В доме Голицыных всегда была толчея, было шумно и весело, масса молодежи и знакомых родителей. Бывали и художники. Софья Николаевна приветливо и шумно принимала, Владимир Михайлович был радушен и либерально-оппозиционен, конечно в очень умеренных тонах, Михаил Михайлович элегантно звякал шпорами и приударял за молодыми дамами, отпуская закругленные французские словечки, Александр Михайлович глядел старым маркизом, выходцем прошлого века, скептически относясь к брату-либералу и ко всем, не так родившимся и воспитанным, как он. Под благодушным покровительством Софьи Николаевны молодежь веселилась и шумела без стеснения и все как-то беззаботно себя чувствовали; всех и вся обнимала милая старая Москва, ко всем благожелательная, приветливая, успокоительная, словно старая нянюшка, или добрая предобрая тетушка. Эта атмосфера принимала вас, как только вы входили в дом, где вас приветствовали старые слуги, обыкновенно знавшие всю вашу родню и подноготную. И у Голицыных был необыкновенно уютный типичный старичок-швейцар, очевидно выросший и умерший в их доме.
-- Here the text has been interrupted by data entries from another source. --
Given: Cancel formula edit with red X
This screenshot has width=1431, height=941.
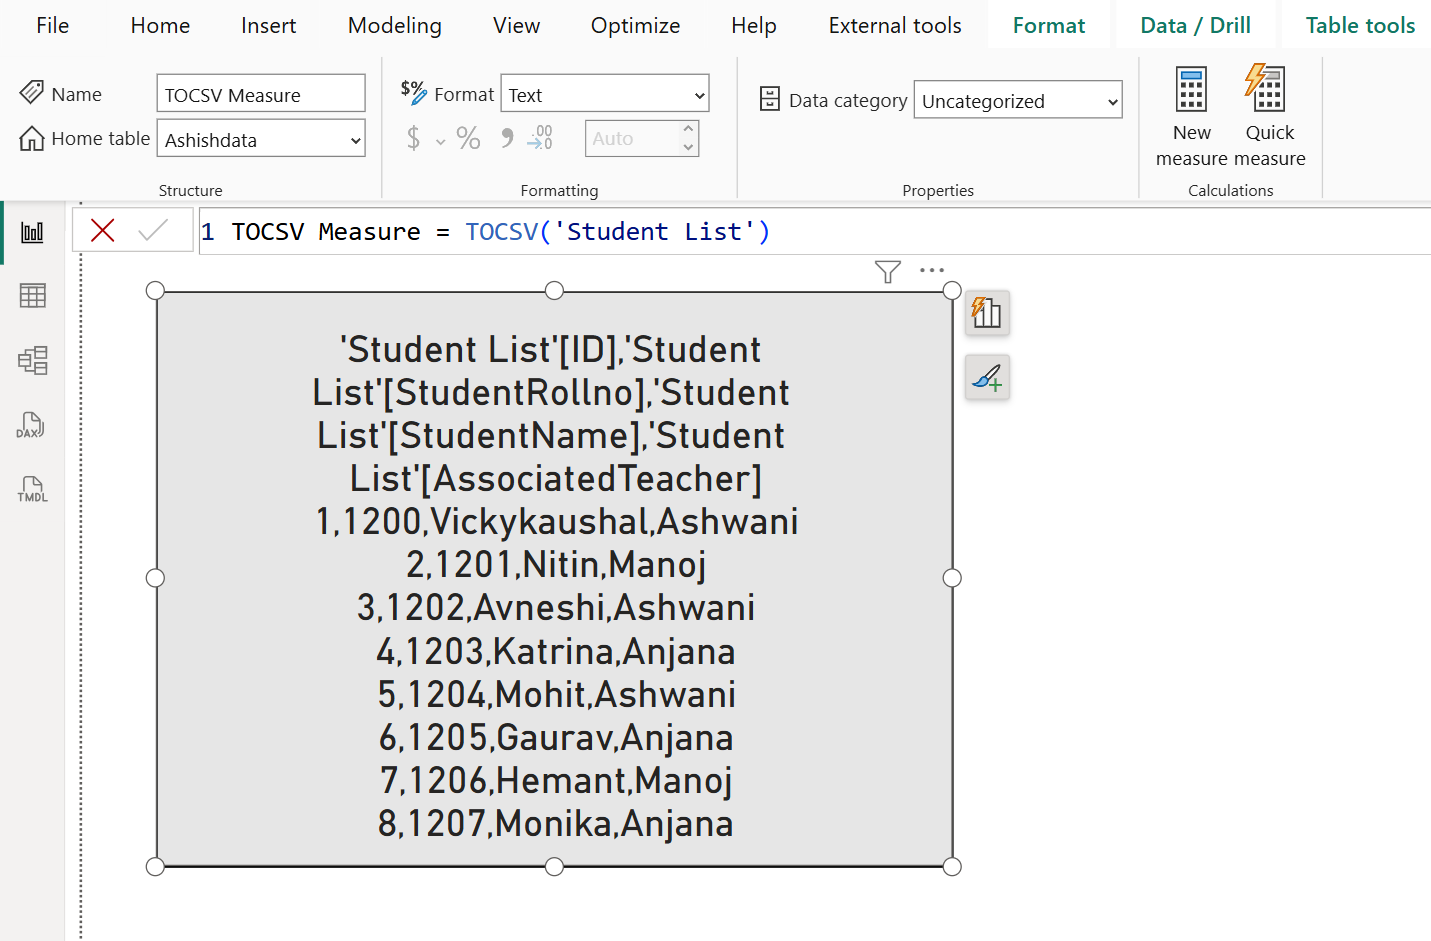Looking at the screenshot, I should click(102, 231).
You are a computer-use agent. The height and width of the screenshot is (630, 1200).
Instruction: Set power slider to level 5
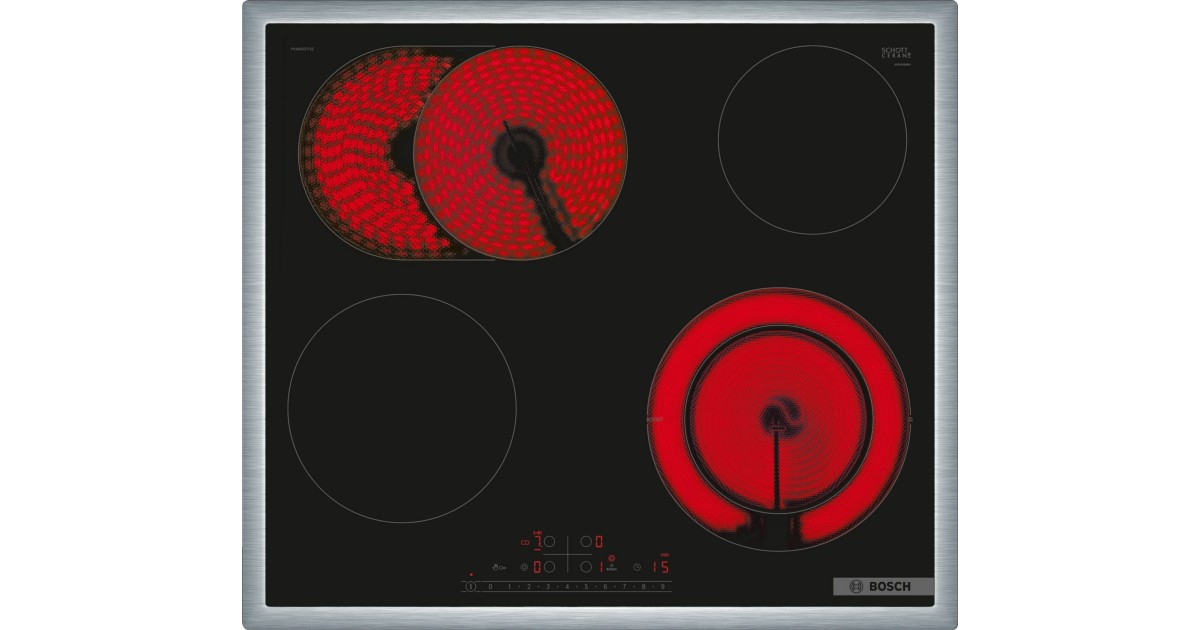[586, 586]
Помню у них веселый любительский спектакль, под режиссерством актера Малого театра Правдина. Я играл незначительную роль старого слуги, но считки и репетиции создавали веселую атмосферу, сближали между собой исполнителей, вместе переживавших волнительное ожидание спектакля. В числе действующих лиц участвовала молодая хорошенькая блондинка г-жа Егорова, за которой ухаживали одновременно элегантно звякавший шпорами князь Михаил Михайлович Голицын и я студент 3-го курса. Спектакли были в моде, и на следующий год Самарины поставили у себя под режиссерством того же Правдина две пьесы Тургенева: «Где тонко, там и рвется» и «Вечер в Сорренто».
Все это было очень весело, и у нас на Пресне была тоже атмосфера молодости, веселья, беззаботности и романтизма. Кроме двух старших сестер незаметно подросла и третья – Марина, прямо из детской превратившаяся в очаровательную молодую девушку, скоро ставшую невестой, не успев почти вырасти и окрепнуть.
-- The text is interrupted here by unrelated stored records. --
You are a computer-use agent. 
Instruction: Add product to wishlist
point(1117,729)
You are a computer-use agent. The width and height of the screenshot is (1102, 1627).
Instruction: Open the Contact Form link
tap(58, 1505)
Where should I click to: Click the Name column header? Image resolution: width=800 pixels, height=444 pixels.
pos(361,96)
Марина… для меня это часть меня самого, такое близкое для меня существо, что мне трудно о ней писать, трудно о ней вспоминать, потому что со смертью ее для меня оторвалась что-то от самого сердца, как у старого дерева, у которого буря вырывает большой сук и оставить дупло, которое не может зарасти и в который льет дождь и точит его…
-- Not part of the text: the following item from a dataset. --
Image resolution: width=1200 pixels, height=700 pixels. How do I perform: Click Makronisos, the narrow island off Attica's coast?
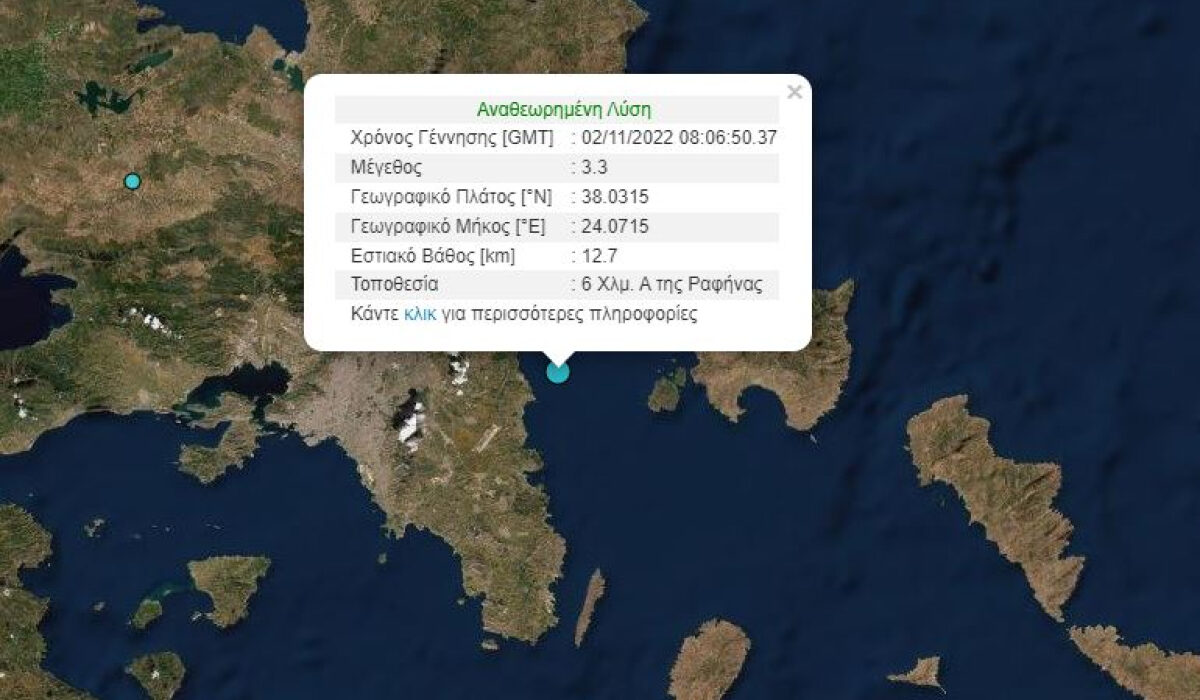(x=591, y=607)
Пусть я буду пристрастен. Я не боюсь этого, и хочу верить в любящее сочувствие тех, для кого я пишу эти строки – моих детей. После моей матери, из тех, кого мне пришлось пережить, не было для меня существа, которое в той же мере озарило бы все мое детство и юность и с которым у меня были бы такие же кровные узы, как Марина. И что за прелестное создание она была!
Это была сама кротость, мягкость и женственность. Вижу ее очаровательным младенцем с большими карими глазами и золотистыми каштановыми кудрями, лет четырех, пяти. Потом девочкой с косичкой с веселыми глазками, любимица тети Лины Самариной, которая смотрит на нее с обожанием. Никогда с самого раннего возраста не способна она была доставить кому-нибудь огорчения и заботу. Она всегда о всех думала, и ко всем повертывалась своей любящей чистой душой. Гувернанткам с ней нечего было делать. Последней гувернанткой при ней была веселая непедагогичная M-me Duburguet, которая ее обожала, как и всю семью. Она разделяла все удовольствия нас, молодежи, была и с нами и с молодежью, которая у нас бывала в отношениях веселой camaraderie. Я ей пел незатейливые куплеты:
Мадам покатывалась со смеху, была на товарищеской ноге со всеми моими товарищами, интересовалась их похождениями, дразнила их и очень любила делать наблюдения о завязывавшихся романах. Нам всегда было с нею очень весело, как с добрым товарищем, с которым мы не церемонились, и сама она страшно любила нашу семью, и всегда выделяла ее из других семей, куда заносило ее нелегкое ремесло гувернантки. Впрочем ее любили во всех семьях, куда она попадала, и она настолько обрусела и утратила связи о родиной, что когда после большевистского переворота уехала последняя семья, где она жила, – Наумовых за границу, она осталась в России, где доживает и сейчас свой век, 80-ти с лишком лет.
Когда Марина стала подрастать и ей минуло 16 лет, мам'a решила расстаться с мадам, потому что, несмотря на ее милый нрав и сердце, она была неподходящим, слишком шумным шапроном для нее. Бедная мадам Дюбюрге пережила вероятно нелегко эту тяжелую сторону своего ремесла – оторваться от семьи, с которой сблизилась, чтобы вновь искать временное вхождение в другую семью с той же перспективой.